When the string "name" is part of a line in the data below, report the whole line.

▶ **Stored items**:
····················

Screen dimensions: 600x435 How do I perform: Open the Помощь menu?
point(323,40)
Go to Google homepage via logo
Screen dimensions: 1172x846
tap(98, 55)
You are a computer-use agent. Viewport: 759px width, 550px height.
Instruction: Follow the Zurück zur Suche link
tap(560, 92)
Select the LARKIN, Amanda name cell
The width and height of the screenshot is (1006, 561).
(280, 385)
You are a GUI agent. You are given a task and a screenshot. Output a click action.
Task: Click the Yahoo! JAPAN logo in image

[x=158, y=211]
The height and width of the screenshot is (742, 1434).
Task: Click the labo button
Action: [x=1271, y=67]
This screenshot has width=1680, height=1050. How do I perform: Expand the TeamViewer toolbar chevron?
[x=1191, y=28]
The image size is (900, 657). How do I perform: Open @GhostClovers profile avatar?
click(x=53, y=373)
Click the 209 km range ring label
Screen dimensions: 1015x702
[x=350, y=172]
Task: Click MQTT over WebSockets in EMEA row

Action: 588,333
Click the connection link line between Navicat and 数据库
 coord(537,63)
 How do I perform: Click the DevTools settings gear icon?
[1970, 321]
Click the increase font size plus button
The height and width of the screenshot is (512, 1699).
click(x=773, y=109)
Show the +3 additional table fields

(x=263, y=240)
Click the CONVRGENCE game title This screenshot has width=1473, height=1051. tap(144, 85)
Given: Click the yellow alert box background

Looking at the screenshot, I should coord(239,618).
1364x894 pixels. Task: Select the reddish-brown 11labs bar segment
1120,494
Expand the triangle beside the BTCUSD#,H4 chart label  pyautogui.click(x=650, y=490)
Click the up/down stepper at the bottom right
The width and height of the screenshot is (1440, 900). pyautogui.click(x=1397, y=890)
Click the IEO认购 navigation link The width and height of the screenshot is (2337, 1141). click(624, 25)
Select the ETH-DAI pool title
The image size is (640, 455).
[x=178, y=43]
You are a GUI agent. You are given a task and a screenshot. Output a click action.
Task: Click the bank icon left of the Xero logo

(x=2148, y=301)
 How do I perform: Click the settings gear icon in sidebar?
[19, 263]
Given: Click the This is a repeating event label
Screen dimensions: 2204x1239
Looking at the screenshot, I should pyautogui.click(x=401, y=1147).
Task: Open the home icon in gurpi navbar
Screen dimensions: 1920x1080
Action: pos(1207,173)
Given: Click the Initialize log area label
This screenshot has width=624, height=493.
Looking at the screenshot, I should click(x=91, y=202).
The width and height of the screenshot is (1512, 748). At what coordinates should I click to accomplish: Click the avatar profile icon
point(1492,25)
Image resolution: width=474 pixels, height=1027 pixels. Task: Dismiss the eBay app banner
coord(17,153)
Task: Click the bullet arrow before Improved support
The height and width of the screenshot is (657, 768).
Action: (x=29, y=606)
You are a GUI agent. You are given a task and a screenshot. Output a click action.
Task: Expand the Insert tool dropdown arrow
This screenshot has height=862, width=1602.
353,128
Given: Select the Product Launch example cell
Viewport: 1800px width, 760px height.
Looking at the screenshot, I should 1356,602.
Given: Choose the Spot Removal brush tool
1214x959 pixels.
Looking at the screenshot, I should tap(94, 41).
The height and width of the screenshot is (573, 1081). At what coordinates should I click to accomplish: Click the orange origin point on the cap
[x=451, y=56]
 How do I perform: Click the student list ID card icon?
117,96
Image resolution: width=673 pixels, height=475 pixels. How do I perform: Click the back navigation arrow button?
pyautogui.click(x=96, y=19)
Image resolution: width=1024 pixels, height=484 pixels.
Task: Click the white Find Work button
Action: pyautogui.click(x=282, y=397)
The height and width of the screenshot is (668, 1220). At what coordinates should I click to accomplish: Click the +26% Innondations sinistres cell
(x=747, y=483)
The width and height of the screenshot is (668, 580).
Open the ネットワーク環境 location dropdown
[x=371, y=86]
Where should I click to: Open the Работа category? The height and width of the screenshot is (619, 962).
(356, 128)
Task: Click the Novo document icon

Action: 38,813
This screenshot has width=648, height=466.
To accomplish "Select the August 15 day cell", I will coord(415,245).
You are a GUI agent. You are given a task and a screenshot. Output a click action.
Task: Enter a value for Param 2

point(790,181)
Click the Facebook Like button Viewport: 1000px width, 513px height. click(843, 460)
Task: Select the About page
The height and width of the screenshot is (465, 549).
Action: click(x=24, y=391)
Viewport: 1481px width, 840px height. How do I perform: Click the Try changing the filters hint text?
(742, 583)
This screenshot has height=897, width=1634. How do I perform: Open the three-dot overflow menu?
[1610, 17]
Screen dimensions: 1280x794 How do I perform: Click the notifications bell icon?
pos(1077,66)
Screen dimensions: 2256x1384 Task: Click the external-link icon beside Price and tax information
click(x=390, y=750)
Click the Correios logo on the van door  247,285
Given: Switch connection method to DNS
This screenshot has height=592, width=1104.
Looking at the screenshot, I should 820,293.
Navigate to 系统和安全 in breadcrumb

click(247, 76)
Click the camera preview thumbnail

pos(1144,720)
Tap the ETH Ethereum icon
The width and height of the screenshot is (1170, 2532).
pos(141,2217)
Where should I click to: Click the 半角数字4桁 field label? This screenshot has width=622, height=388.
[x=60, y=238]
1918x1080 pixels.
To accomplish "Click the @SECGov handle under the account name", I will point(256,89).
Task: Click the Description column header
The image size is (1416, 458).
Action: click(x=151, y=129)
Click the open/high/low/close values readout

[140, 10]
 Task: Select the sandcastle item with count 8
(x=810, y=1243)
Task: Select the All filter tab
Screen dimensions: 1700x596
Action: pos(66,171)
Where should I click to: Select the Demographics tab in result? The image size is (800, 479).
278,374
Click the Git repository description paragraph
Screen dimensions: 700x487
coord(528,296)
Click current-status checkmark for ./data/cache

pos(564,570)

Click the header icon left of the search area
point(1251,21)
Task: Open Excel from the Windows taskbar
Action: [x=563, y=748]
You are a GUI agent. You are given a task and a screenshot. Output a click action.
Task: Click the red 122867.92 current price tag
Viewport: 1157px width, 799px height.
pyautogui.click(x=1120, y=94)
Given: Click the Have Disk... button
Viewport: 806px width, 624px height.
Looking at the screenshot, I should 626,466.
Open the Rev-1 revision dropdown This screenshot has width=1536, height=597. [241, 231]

····················

▶ **TASK RESPONSE**:
Select the LARKIN, Amanda name cell
To accomplish "Click the @SECGov handle under the account name", I will point(256,89).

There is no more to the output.